In later seasons, I rejoiced when Chandler slept with Monica in London and finally embarked on a real relationship with her, not just because they were one of the first TV couples I shipped – in fan-message-board parlance – but because I felt, on some not-quite-verbal level, that if there was hope for Chandler Bing, then maybe I too would someday find myself at the core of a group of real, loving friends who didn’t pretend to like me one day and then ignore me in the cafeteria (ah, eighth grade). If Chandler could find love, I told myself, then maybe I’d have a real boyfriend someday; if he could get over the baggage of his childhood and learn to trust people anew, maybe I could too. When you are young and dumb and closeted and insecure, sometimes you don’t realise just how much power you’re investing in fictional characters; sometimes you don’t realise until you’re out in the world – doing better and no longer, say, rewatching Friends episodes in a depressive spiral (like I did for most of my sophomore year of college) – that you over-identified with a character like Chandler Bing because you desperately needed to see a happy ending play out on screen for someone like you. After all, how else could you begin to believe in one for yourself?

It’s now been almost 30 years since “The One Where Heckles Dies” first aired, and now, luckily, I am no longer an anxious child of divorce or a miserable eighth grader or a depressed college student but a happy and socially comfortable adult.
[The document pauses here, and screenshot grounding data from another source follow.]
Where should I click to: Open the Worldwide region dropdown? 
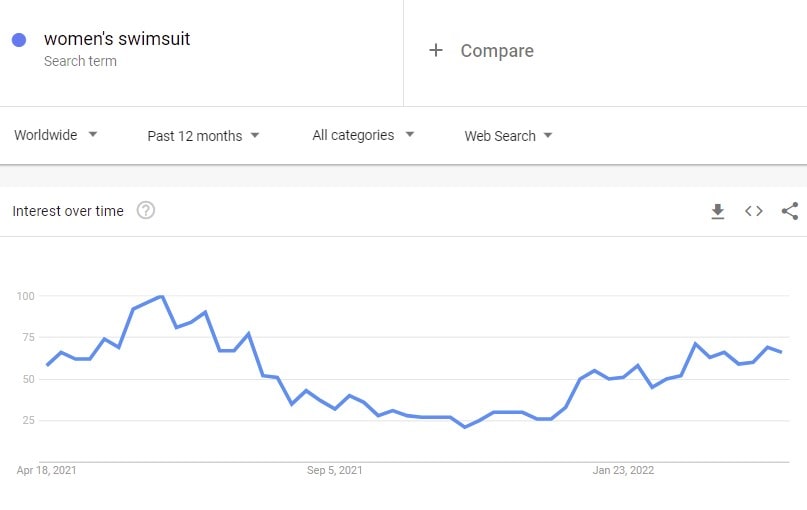tap(56, 135)
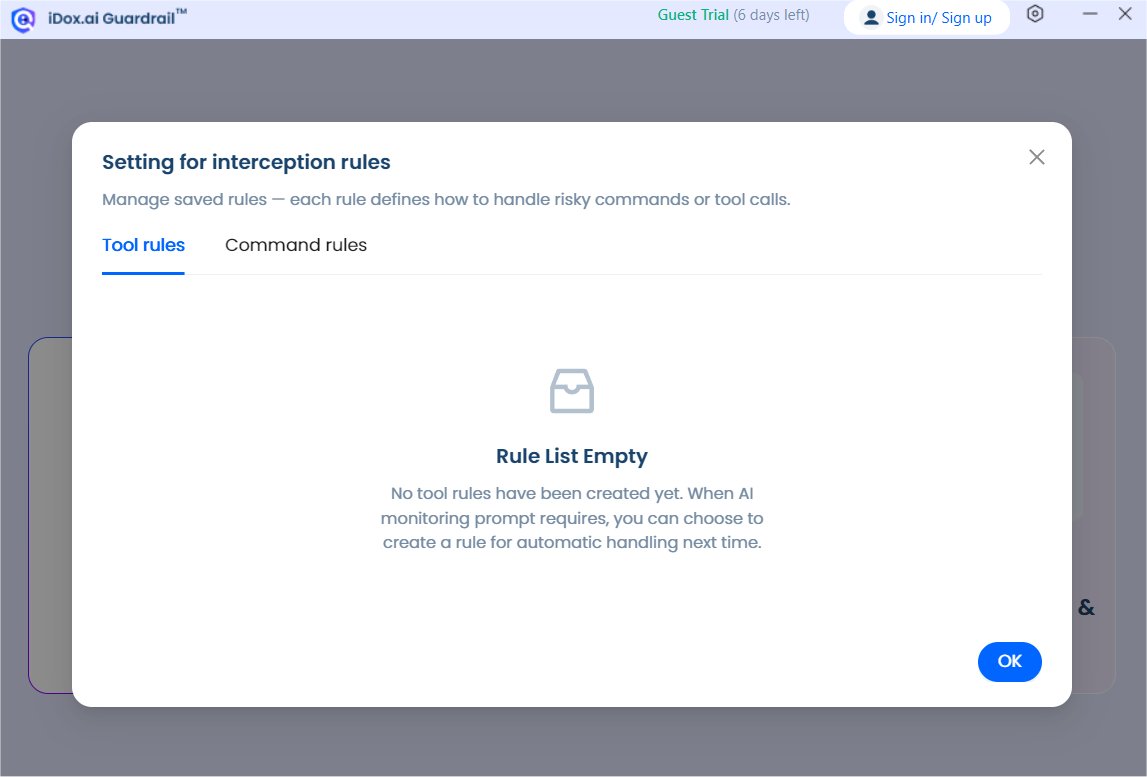Switch to the Command rules tab
The height and width of the screenshot is (777, 1147).
click(x=296, y=245)
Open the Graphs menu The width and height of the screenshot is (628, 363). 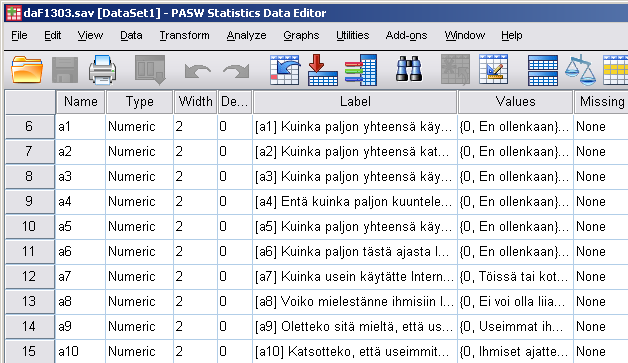(x=301, y=36)
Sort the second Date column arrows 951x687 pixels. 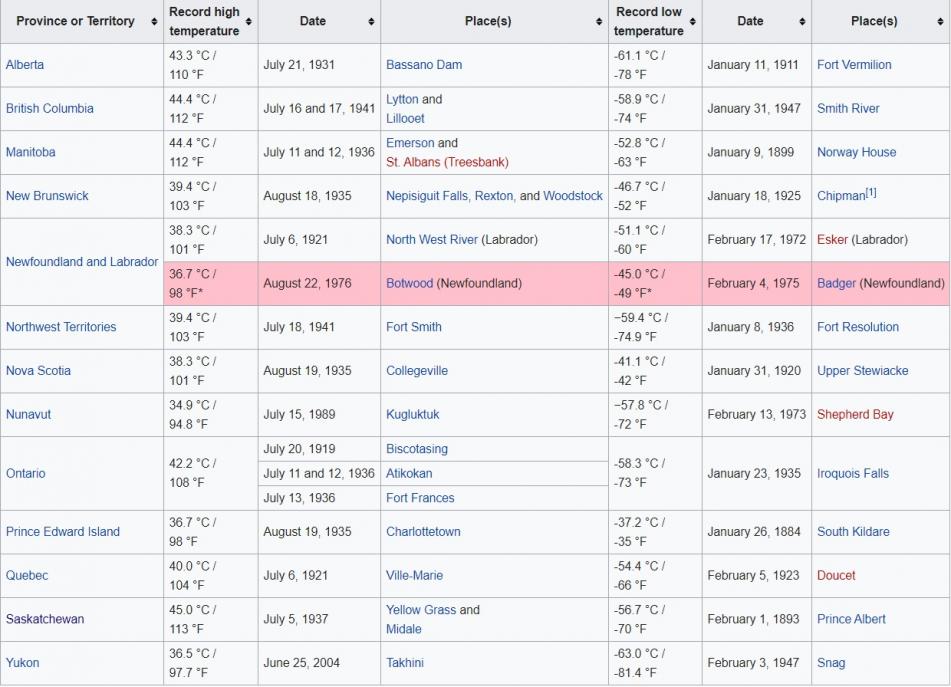pyautogui.click(x=802, y=21)
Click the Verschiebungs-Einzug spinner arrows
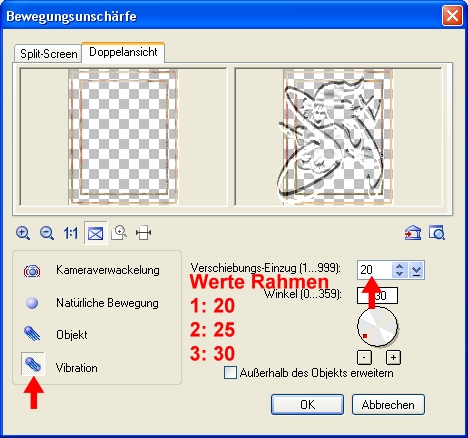This screenshot has width=468, height=438. click(x=399, y=270)
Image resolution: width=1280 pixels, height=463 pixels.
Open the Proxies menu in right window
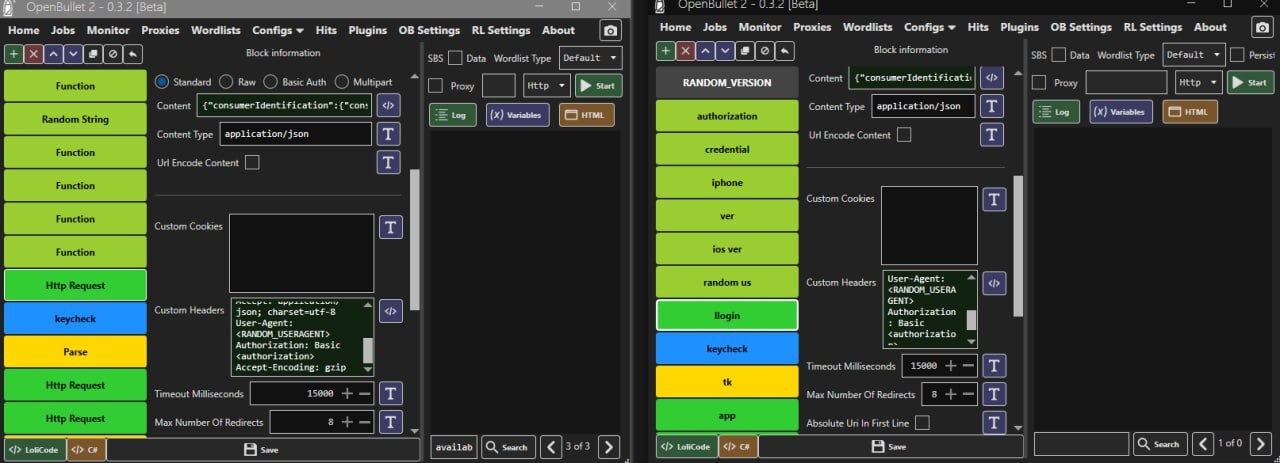[810, 27]
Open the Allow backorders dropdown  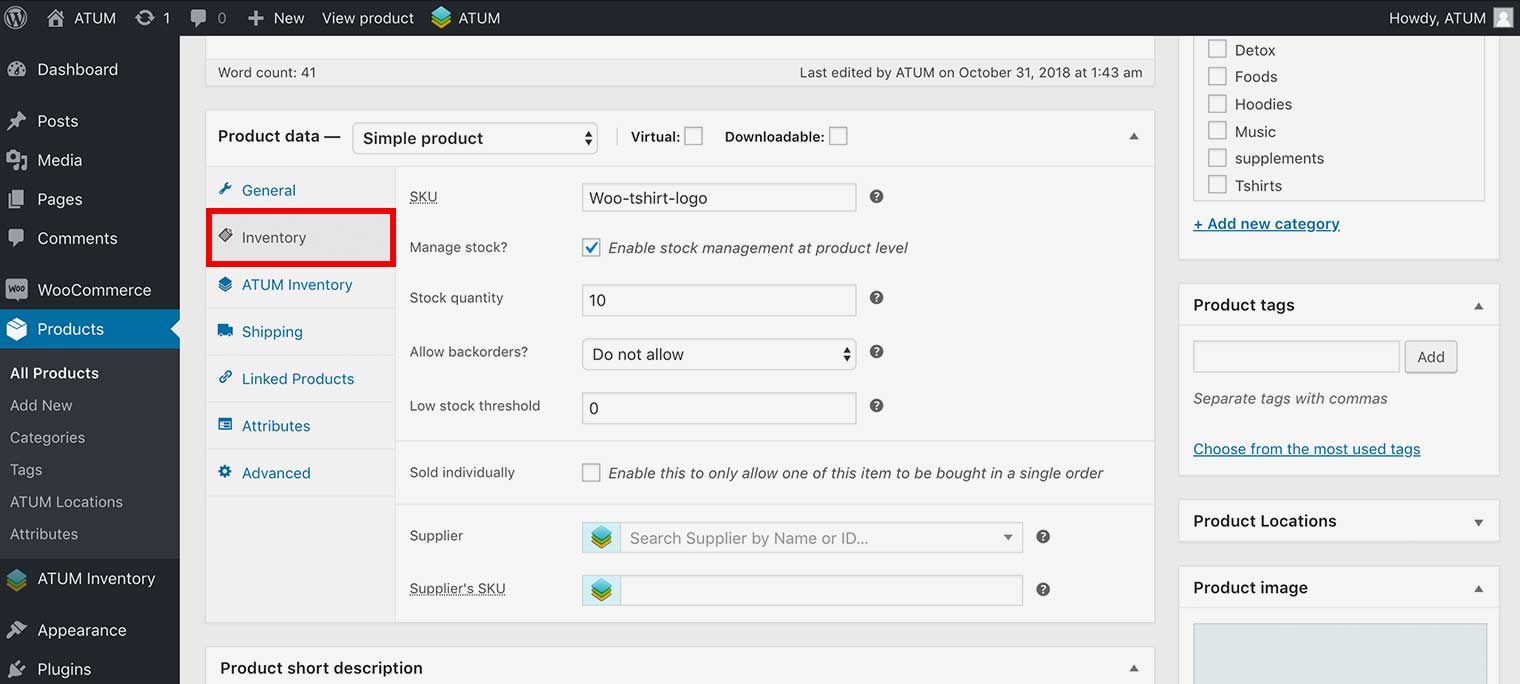718,354
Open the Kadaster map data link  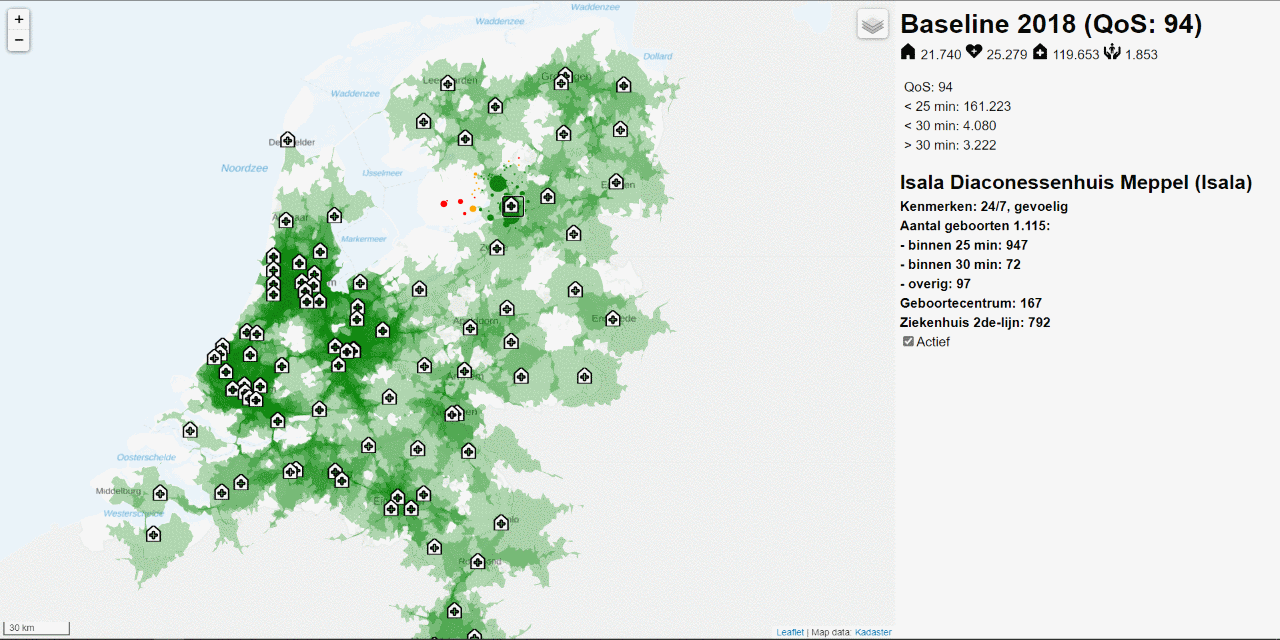(x=873, y=632)
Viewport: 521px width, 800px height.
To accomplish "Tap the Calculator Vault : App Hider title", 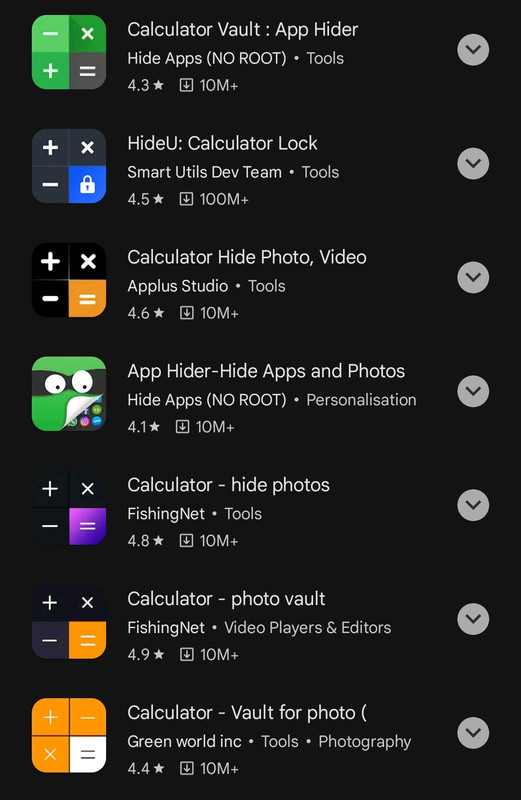I will [x=243, y=30].
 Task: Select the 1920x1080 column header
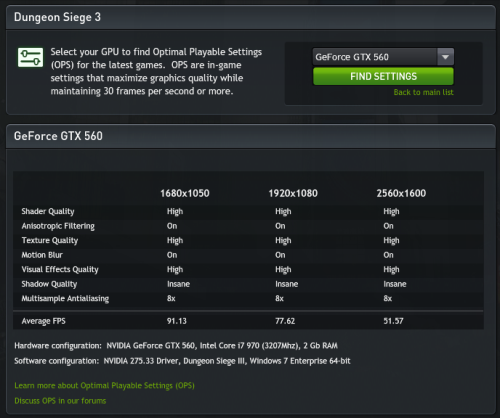tap(293, 193)
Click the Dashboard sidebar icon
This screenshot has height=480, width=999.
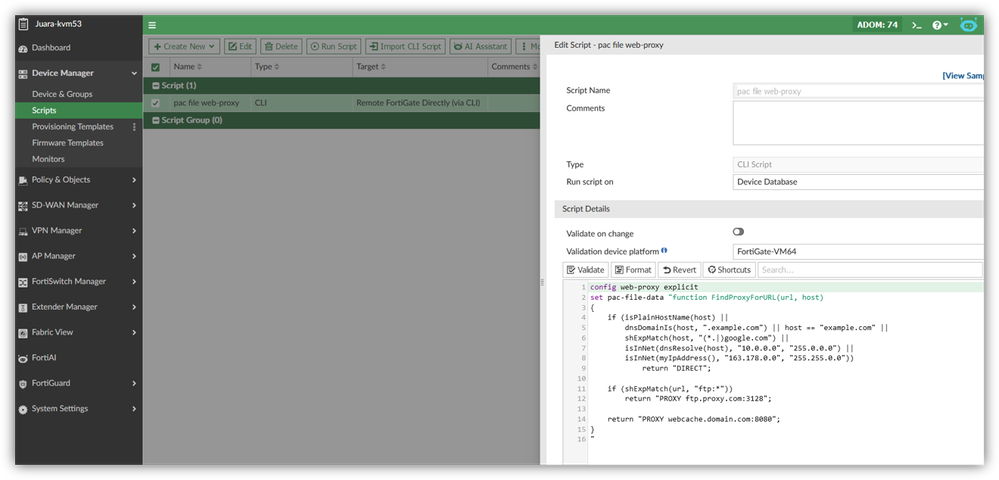(23, 48)
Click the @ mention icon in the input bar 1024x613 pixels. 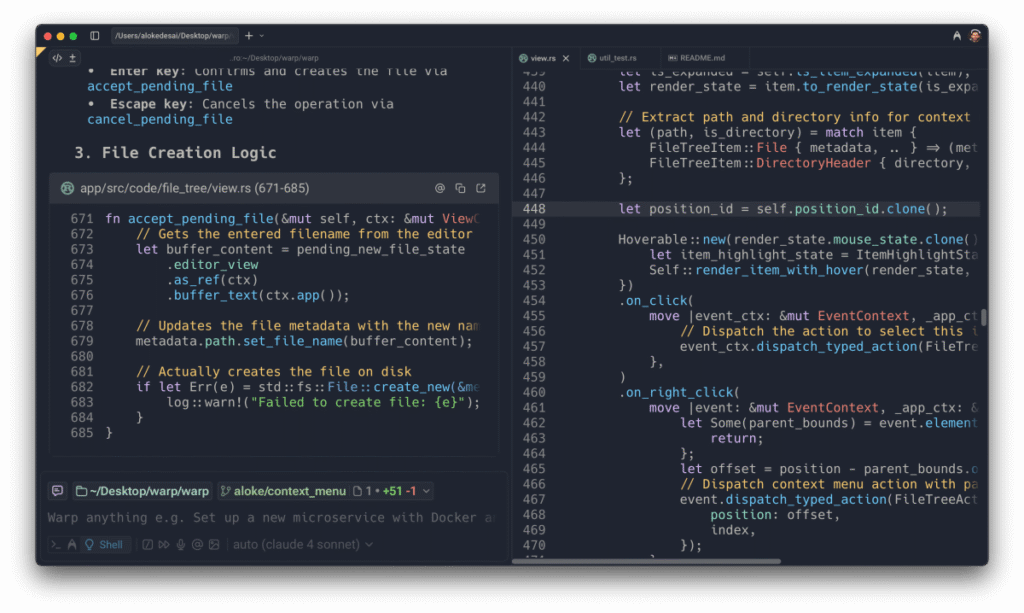[197, 544]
Still, I haven’t forgotten all the time I spent staring fixedly at Friends re-runs when things were harder for me, when I needed to disappear into the comfort of the canned laughter and well-worn plot lines as a means of distraction from my own life.

I’ll always be grateful to Perry for giving me the evidence I didn’t know I needed that I could be liked – even loved – despite feeling like an outsider most of the time. An addiction and recovery advocate, the actor devoted much of his off-screen life to addressing a far more acute suffering, but a huge part of his legacy will always be the empathy and heart he brought to the role of Chandler Bing. For that, and for endless years’ worth of laughter, I can only say that I am so grateful.